OMG… He is the biggest obstacle to any and all forms or reform and accountability in Albany. I tell people all the time that he is the most powerful politician in this state. How one man can stand in the way is beyond me.

How any and all of the Democrats in Albany that are supposed to be there to represent us allow it to go on is disgusting, but they do and we lose every time.

We will never see any real changes until he is gone and the power structure in Albany is split between 4 or 5 seperate assemblymen/women.

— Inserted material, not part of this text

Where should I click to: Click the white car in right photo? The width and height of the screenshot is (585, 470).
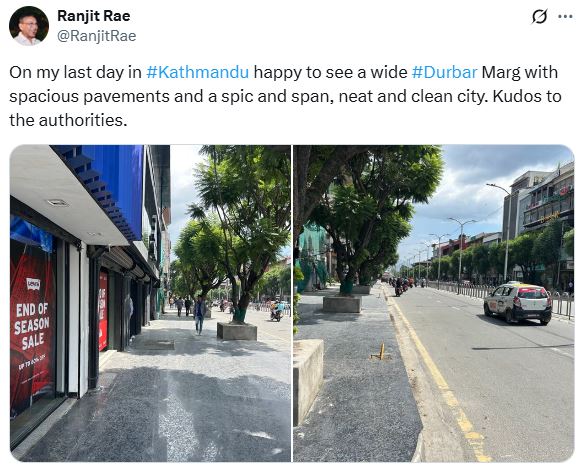tap(519, 302)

It’s like the old style mafia in the assembly and we are the ones paying the bill.

Speaker Silver plays a new game in Albany

As a guard for the Yeshiva University basketball team, Shelly Silver could do it all - shoot from the outside, drive to the basket, pass to teammates and hold the ball as long as it took to find an open man.

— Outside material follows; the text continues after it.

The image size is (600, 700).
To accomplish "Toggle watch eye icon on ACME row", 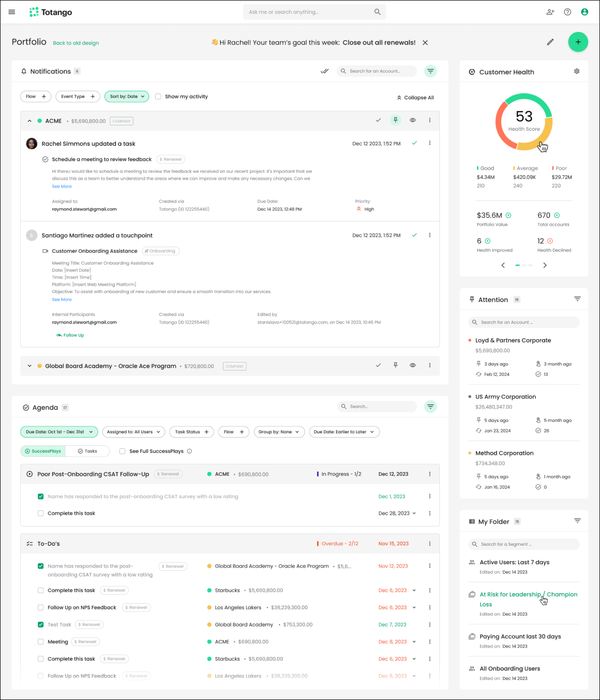I will (412, 120).
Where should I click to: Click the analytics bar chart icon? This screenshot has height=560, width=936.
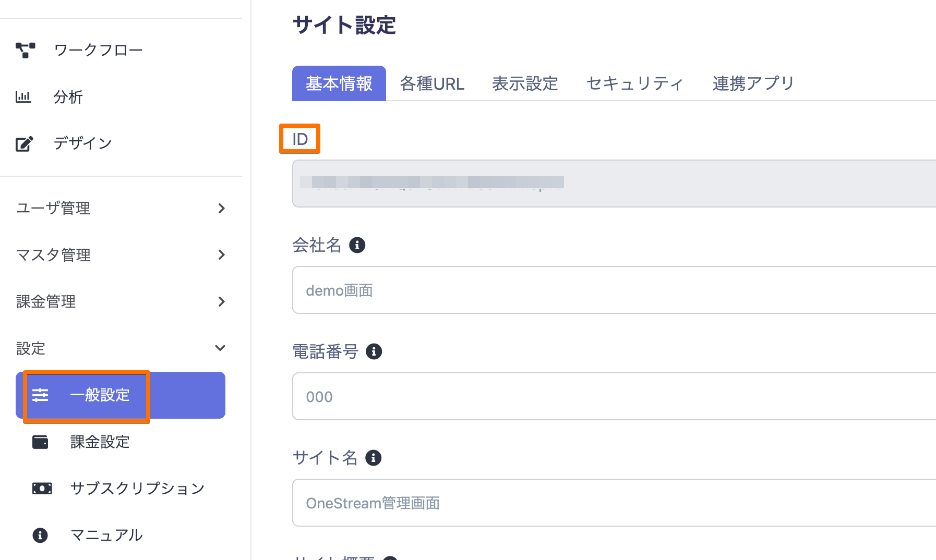pyautogui.click(x=23, y=96)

On the court in the early ’60s, Silver showed the same ruthlessness that he would flash decades later in the State Legislature. But, for nearly a dozen years as Assembly speaker, one of the state’s most powerful officials, the trait that has most pleased his supporters and frustrated his opponents is his ability simply to hold the ball.

As a Democratic leader up against a Republican Senate majority leader and governor, Silver stalled - on Medicaid or education cuts, for instance - until he got his way or his adversaries simply gave up.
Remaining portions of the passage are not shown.